Dataset records
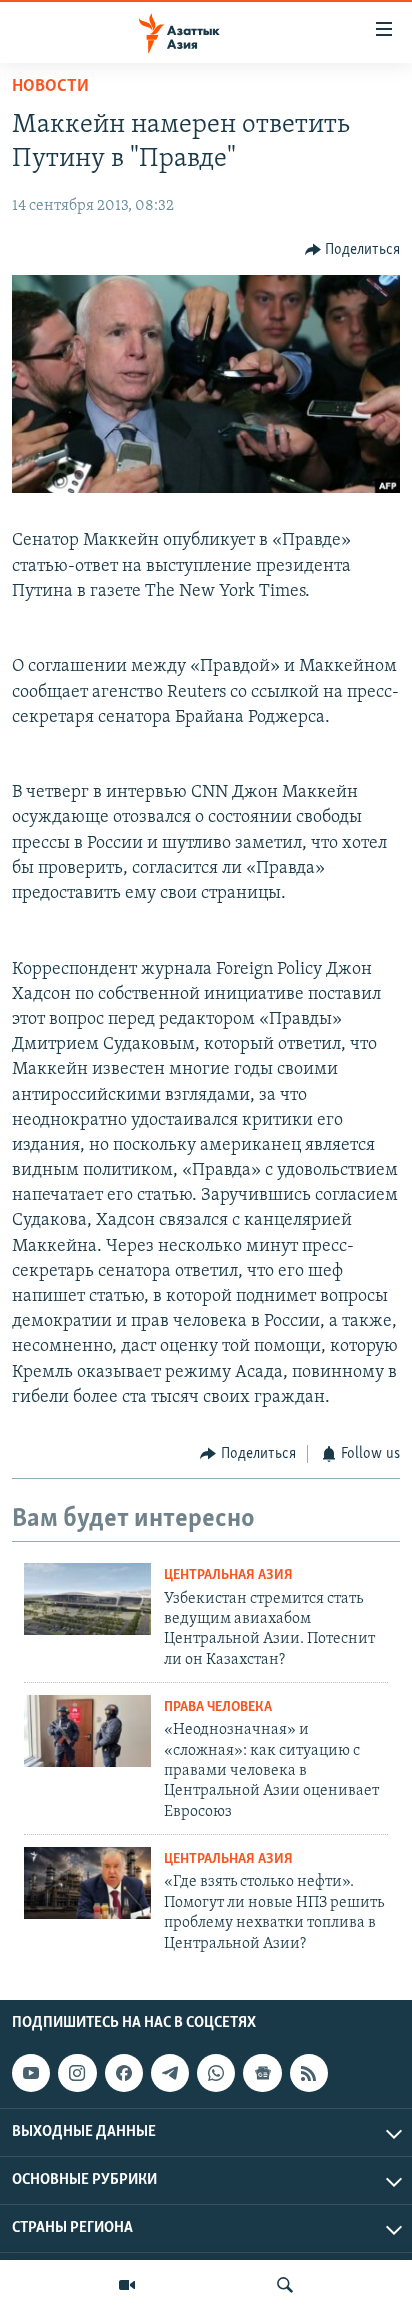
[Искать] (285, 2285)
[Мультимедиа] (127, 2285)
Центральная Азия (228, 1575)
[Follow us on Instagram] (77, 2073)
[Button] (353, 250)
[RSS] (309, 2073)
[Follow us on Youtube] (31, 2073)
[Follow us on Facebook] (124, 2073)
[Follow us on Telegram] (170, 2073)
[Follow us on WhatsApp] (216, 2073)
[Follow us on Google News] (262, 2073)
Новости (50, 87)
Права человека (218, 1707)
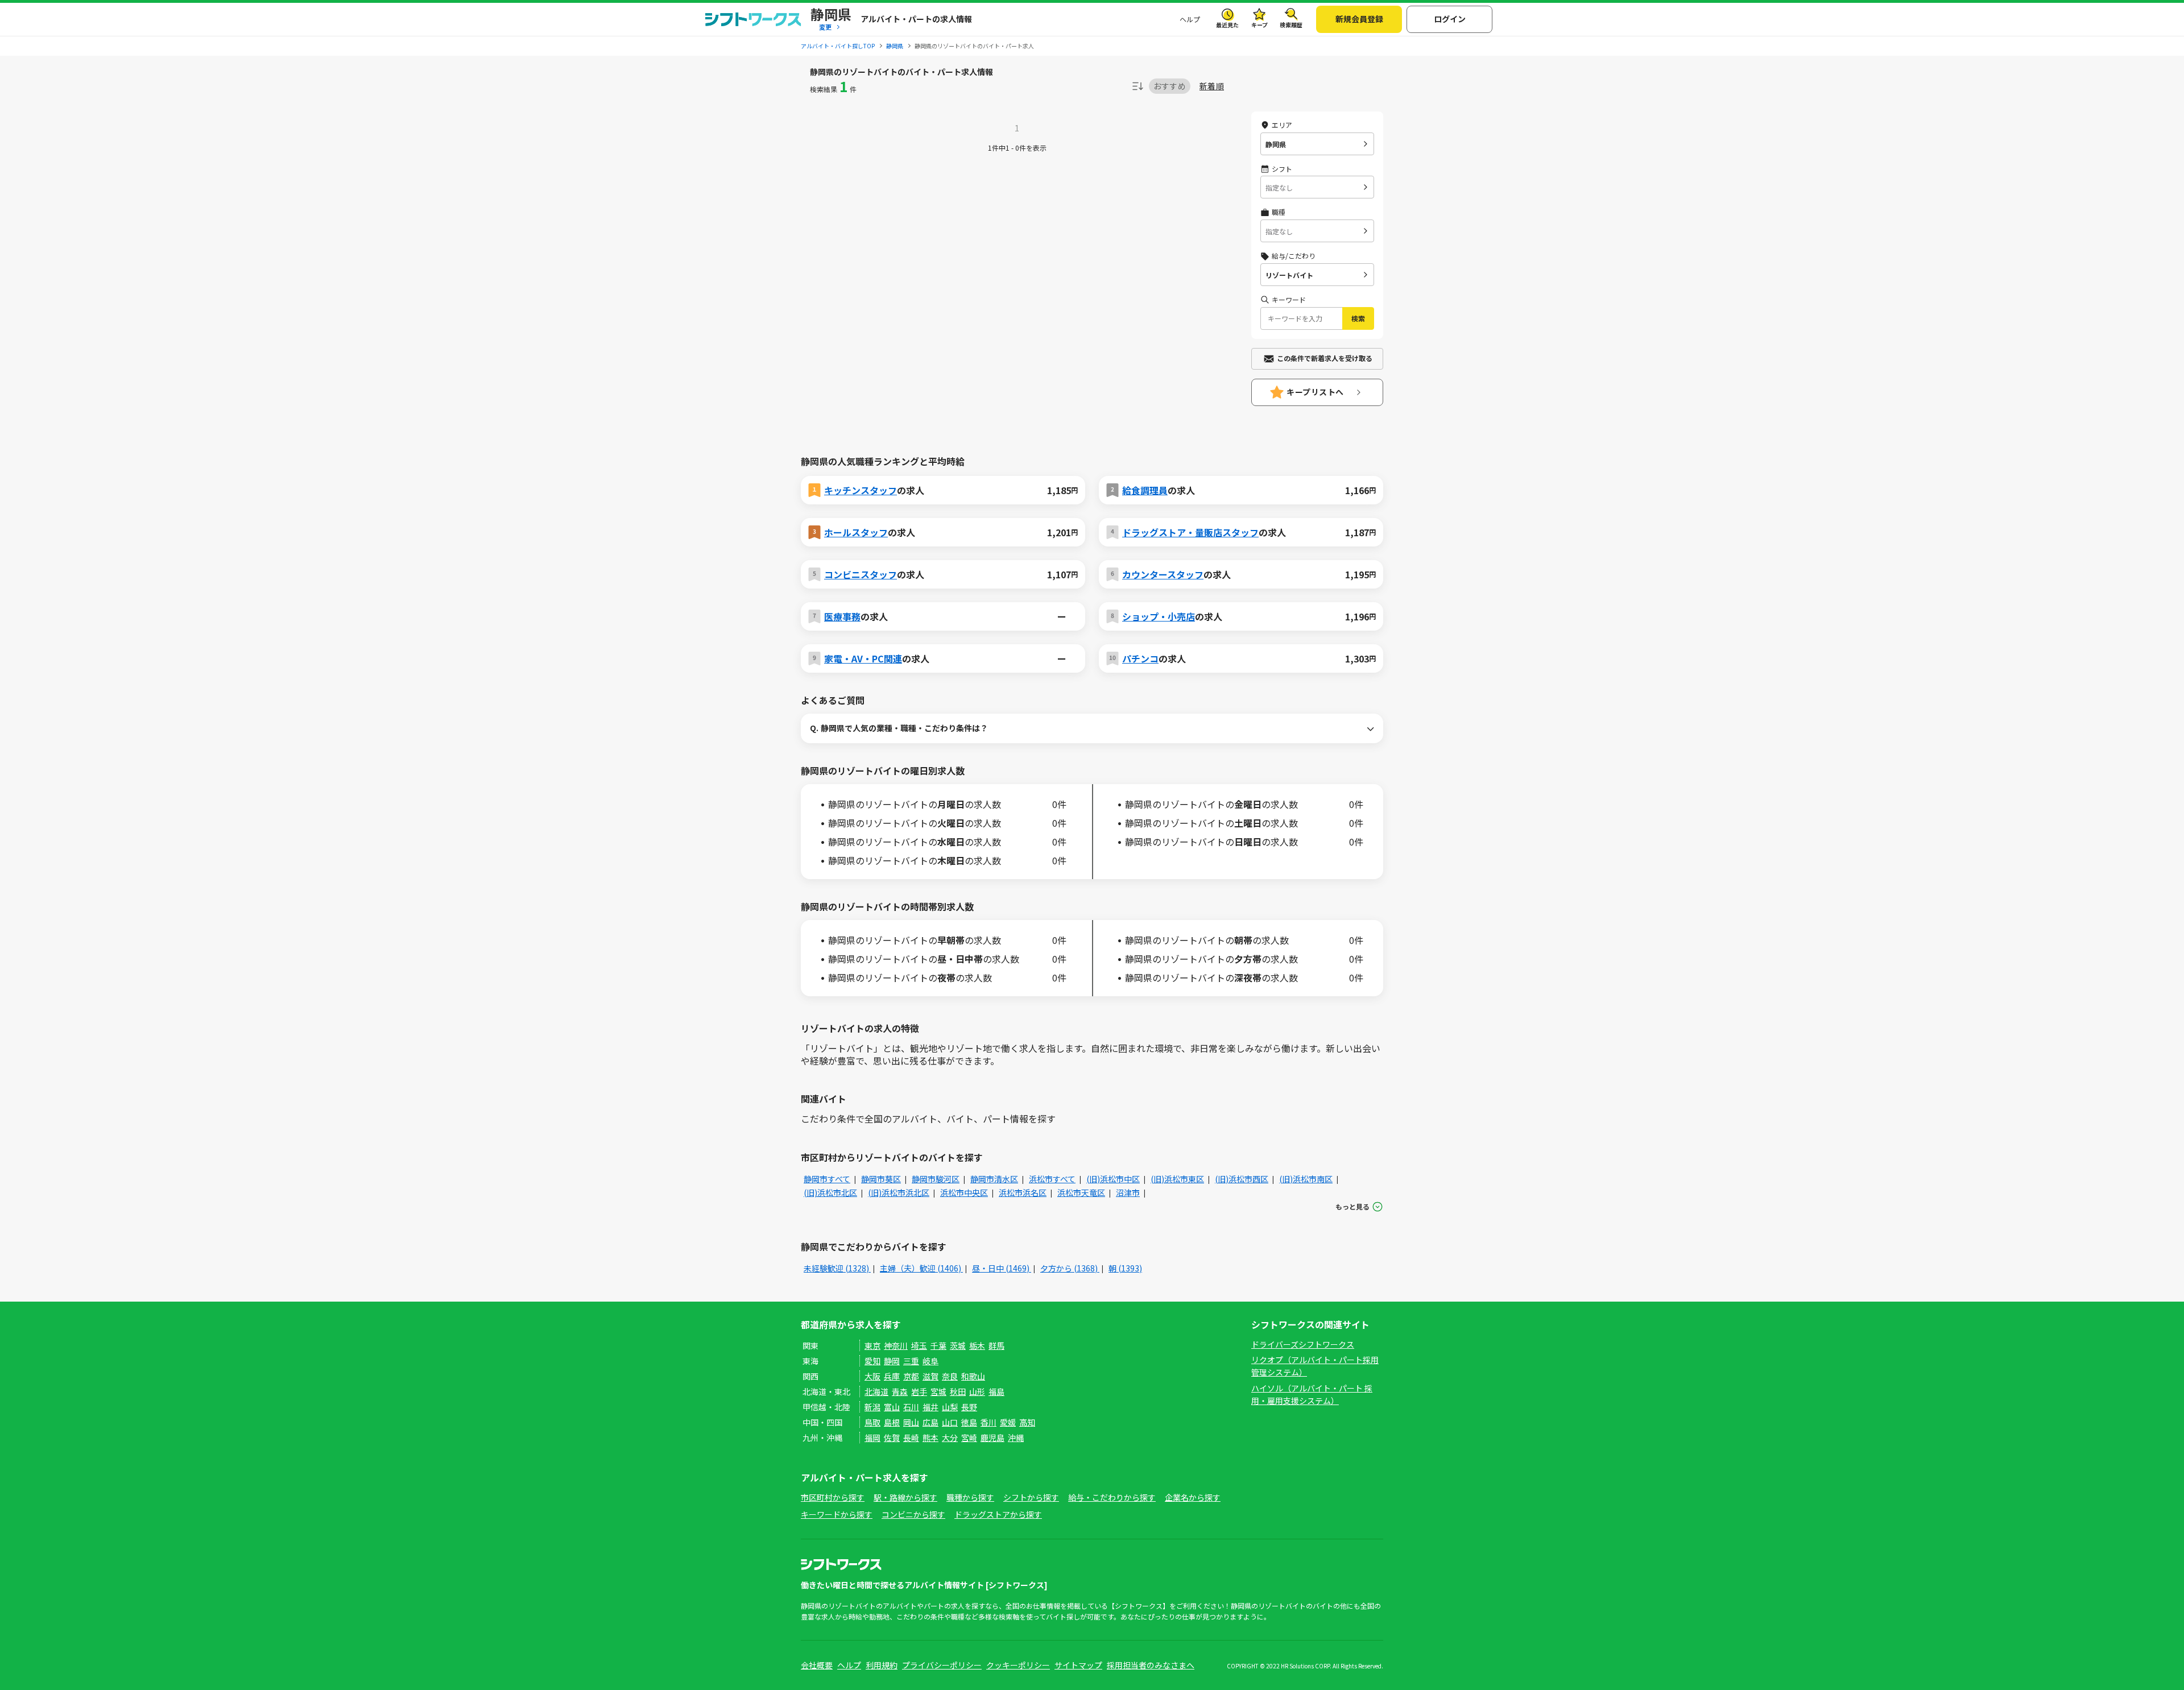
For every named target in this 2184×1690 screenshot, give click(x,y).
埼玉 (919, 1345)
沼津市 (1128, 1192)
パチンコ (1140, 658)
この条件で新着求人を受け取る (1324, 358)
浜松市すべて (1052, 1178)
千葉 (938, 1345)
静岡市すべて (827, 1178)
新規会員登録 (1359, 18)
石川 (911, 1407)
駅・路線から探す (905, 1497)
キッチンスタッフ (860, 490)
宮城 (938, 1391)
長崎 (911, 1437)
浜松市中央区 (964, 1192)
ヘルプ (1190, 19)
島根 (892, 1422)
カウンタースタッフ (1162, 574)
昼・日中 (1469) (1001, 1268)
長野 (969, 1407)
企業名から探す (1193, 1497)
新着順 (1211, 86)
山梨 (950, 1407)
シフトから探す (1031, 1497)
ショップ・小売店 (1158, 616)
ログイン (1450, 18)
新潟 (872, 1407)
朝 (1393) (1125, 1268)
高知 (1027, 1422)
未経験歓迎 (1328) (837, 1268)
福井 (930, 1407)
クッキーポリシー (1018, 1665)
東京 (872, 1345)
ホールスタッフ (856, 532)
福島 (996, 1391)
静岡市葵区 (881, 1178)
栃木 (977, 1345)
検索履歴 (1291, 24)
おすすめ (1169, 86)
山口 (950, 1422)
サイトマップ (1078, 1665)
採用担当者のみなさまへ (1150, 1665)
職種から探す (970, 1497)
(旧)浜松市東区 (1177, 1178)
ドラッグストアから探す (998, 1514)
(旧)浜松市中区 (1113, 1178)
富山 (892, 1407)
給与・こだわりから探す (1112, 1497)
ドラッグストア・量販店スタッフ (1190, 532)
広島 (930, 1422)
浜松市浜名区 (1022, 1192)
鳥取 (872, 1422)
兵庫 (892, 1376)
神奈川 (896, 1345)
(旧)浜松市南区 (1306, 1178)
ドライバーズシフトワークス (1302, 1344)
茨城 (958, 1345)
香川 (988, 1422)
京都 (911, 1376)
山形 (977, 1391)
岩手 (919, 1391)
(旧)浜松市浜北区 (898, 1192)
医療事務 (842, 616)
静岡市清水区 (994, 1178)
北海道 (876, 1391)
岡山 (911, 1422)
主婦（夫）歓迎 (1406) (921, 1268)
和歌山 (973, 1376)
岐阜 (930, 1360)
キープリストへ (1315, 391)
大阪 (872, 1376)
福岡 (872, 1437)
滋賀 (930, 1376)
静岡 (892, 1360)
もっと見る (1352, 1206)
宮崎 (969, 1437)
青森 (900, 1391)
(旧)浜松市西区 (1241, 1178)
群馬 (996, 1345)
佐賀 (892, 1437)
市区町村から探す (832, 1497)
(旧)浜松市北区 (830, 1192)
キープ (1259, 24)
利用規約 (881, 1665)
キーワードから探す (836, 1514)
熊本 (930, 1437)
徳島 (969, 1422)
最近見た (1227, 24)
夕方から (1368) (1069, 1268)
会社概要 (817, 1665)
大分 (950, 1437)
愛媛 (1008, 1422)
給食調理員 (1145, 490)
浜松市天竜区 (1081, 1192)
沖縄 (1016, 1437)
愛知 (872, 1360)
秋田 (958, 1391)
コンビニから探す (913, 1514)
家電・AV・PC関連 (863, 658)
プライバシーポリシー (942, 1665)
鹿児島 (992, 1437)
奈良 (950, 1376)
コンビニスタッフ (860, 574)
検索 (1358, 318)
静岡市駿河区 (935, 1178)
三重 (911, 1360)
--
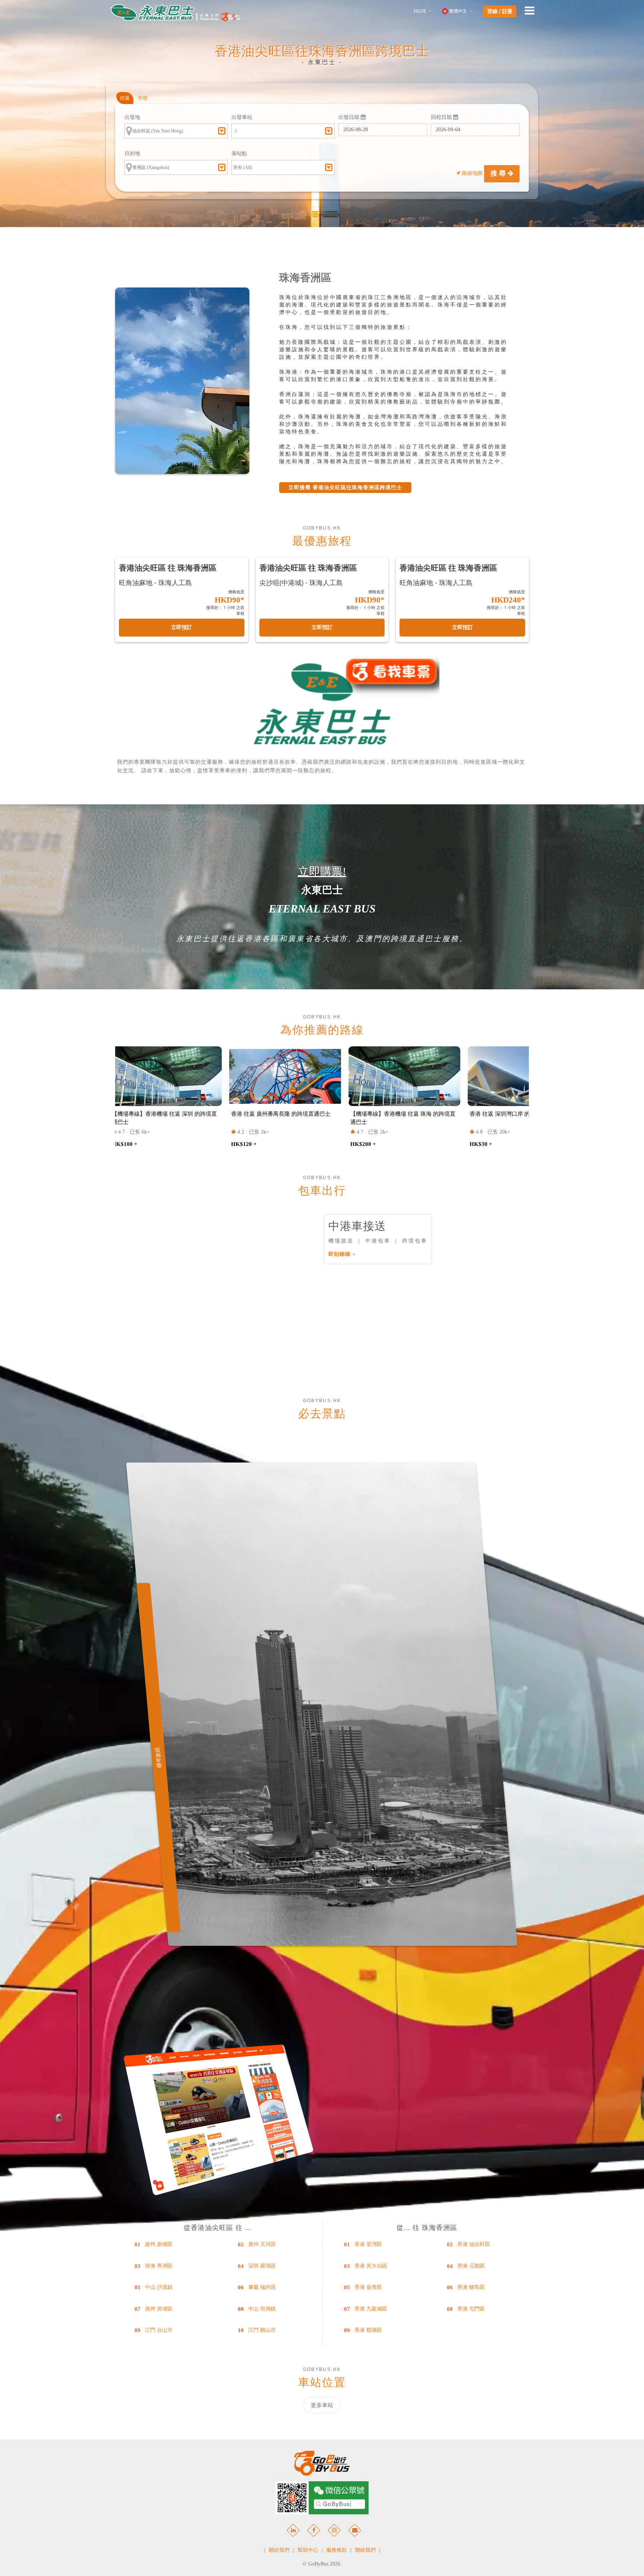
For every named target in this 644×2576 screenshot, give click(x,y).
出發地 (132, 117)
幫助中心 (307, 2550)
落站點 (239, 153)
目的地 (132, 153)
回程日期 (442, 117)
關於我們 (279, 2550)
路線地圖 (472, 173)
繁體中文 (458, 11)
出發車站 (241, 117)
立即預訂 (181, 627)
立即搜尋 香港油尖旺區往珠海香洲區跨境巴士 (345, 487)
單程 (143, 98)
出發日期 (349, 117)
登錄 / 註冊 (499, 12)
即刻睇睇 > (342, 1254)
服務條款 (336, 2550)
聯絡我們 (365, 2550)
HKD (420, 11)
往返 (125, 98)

### Work instruction
Taking the entries above, write out exactly the lines starting with the line containing "もっと見る (1352, 1206)" and going on through the line containing "大分 (950, 1437)", both included, and nothing else.

### Worked solution
もっと見る (1352, 1206)
宮崎 (969, 1437)
青森 (900, 1391)
(旧)浜松市西区 (1241, 1178)
群馬 (996, 1345)
佐賀 (892, 1437)
市区町村から探す (832, 1497)
(旧)浜松市北区 (830, 1192)
キープ (1259, 24)
利用規約 (881, 1665)
キーワードから探す (836, 1514)
熊本 (930, 1437)
徳島 (969, 1422)
最近見た (1227, 24)
夕方から (1368) (1069, 1268)
会社概要 (817, 1665)
大分 (950, 1437)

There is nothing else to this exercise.